Retroviral vector-mediated gene transfer into umbilical cord blood CD34brCD38−CD33− cells

In this report, we sought to optimize gene transfer into primitive human umbilical cord blood (UCB) cells. Initially, we found that fresh UCB isolated with the CD34brCD38−CD33− phenotype were highly enriched for hematopoietic progenitors detected in extended long-term cultures (8-week LTCs). In addition, following ex vivo gene transfer, this population possessed virtually all the 8-week LTC activity of the cultured cells. A multiparameter FACS assay was developed to efficiently screen the effects of alternative retroviral vector gene transfer procedures on the transduction efficiency and maintenance of CD34brCD38−CD33− cells.
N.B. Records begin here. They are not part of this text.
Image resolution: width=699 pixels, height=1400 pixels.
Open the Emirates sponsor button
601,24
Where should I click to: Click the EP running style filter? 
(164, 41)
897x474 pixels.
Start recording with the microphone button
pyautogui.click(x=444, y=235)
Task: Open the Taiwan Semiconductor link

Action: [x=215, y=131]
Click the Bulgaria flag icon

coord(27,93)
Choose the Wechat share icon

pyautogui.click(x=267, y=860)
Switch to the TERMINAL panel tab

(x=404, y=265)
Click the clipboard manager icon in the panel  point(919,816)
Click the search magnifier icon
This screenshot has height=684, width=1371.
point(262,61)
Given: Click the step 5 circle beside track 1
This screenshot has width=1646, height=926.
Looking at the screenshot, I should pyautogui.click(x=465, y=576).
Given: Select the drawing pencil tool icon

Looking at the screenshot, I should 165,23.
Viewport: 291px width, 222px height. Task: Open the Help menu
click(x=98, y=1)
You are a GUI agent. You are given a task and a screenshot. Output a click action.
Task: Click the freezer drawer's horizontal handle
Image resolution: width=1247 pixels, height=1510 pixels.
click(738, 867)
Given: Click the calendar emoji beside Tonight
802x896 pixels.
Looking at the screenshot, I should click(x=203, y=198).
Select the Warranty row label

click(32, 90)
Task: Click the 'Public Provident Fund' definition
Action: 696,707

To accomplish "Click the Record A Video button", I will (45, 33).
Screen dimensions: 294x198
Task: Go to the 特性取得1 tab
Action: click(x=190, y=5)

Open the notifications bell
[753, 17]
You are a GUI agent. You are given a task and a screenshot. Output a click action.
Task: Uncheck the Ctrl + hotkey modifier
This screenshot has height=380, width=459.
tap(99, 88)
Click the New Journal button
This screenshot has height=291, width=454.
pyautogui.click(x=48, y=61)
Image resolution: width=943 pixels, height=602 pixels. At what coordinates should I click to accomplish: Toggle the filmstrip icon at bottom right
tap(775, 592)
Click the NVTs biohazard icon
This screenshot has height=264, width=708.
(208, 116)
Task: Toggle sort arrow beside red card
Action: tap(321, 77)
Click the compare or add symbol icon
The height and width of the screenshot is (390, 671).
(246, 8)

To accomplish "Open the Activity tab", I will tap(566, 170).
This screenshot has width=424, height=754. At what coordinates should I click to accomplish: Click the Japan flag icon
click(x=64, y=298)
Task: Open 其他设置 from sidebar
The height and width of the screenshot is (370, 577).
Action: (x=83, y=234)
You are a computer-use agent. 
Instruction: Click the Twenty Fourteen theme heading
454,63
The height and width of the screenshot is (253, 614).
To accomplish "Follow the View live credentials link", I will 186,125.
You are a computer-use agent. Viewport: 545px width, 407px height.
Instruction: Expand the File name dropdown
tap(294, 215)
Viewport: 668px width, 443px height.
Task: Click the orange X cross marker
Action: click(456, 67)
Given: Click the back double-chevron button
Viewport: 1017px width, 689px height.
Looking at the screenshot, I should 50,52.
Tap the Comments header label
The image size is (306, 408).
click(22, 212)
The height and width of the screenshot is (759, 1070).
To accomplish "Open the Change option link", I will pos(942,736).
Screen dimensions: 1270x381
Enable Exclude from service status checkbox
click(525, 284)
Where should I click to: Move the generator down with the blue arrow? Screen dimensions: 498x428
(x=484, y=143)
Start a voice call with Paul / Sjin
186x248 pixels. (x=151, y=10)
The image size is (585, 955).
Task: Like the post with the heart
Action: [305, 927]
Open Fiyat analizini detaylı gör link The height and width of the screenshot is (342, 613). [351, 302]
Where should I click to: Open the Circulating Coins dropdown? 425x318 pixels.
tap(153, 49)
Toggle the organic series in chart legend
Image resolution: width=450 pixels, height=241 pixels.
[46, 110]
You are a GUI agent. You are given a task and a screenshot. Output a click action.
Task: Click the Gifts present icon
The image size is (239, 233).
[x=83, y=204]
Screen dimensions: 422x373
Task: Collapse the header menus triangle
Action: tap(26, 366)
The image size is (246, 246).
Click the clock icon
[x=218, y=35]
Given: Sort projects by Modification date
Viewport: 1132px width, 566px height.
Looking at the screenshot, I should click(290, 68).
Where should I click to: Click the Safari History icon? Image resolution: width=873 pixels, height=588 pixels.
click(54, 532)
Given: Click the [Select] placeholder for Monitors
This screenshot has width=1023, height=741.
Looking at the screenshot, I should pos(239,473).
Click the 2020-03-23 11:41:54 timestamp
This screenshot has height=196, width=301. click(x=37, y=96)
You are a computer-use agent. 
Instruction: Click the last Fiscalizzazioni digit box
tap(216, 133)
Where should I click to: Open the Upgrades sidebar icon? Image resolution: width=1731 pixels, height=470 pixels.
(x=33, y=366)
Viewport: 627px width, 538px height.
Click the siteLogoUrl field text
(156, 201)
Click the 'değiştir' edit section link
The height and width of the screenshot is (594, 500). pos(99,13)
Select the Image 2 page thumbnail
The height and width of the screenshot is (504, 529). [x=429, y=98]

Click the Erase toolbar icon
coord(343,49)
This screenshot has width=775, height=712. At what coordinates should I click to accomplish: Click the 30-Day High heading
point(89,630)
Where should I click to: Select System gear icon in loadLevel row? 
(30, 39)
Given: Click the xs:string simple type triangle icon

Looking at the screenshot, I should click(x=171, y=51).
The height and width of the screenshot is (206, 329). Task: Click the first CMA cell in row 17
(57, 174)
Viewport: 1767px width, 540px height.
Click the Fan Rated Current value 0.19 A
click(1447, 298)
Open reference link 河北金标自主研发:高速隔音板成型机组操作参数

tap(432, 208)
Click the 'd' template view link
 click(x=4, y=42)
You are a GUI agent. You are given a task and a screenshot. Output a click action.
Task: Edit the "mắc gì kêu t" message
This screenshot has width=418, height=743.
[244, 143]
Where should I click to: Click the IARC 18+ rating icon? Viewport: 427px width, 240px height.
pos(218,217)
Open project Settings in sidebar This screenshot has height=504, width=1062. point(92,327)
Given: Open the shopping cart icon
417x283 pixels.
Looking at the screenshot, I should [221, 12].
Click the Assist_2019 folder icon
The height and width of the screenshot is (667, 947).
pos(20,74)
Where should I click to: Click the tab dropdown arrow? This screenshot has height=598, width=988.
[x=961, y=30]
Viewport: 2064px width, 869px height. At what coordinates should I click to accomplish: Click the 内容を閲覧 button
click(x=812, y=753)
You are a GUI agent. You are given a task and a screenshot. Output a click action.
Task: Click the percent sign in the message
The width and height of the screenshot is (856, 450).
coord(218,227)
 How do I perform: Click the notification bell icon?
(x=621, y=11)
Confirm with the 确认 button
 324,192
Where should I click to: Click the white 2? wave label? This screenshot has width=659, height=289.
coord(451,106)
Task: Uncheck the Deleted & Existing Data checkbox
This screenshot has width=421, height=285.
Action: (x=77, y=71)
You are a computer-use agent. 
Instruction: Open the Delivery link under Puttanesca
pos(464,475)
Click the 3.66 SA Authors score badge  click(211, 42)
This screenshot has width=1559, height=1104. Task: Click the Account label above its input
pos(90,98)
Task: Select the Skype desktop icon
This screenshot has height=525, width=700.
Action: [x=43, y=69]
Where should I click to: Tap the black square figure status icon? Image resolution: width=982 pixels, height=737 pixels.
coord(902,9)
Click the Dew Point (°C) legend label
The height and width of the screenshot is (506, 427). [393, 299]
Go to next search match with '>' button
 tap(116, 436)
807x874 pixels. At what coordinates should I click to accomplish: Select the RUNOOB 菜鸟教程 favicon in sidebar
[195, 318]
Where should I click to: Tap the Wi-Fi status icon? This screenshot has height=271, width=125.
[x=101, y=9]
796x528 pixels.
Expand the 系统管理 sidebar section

Proliferation of the CD34brCD38−CD33− cells was found to be a prerequisite for efficient transduction. However, in all conditions tested, proliferation of the CD34brCD38−CD33− cells was associated with a progressive loss of primitive cell properties including a reduction in CD34 expression, an increase in CD38/CD33 expression, and a decline in the ability to sustain 8-week LTCs. These observations indicate that it will be necessary to define conditions that more effectively support the self-renewal capacity of CD34brCD38−CD33− cells to optimize retroviral vector gene transfer in these cells. Evaluating these conditions and reagents will be facilitated by the multiparameter FACS assay described in this report.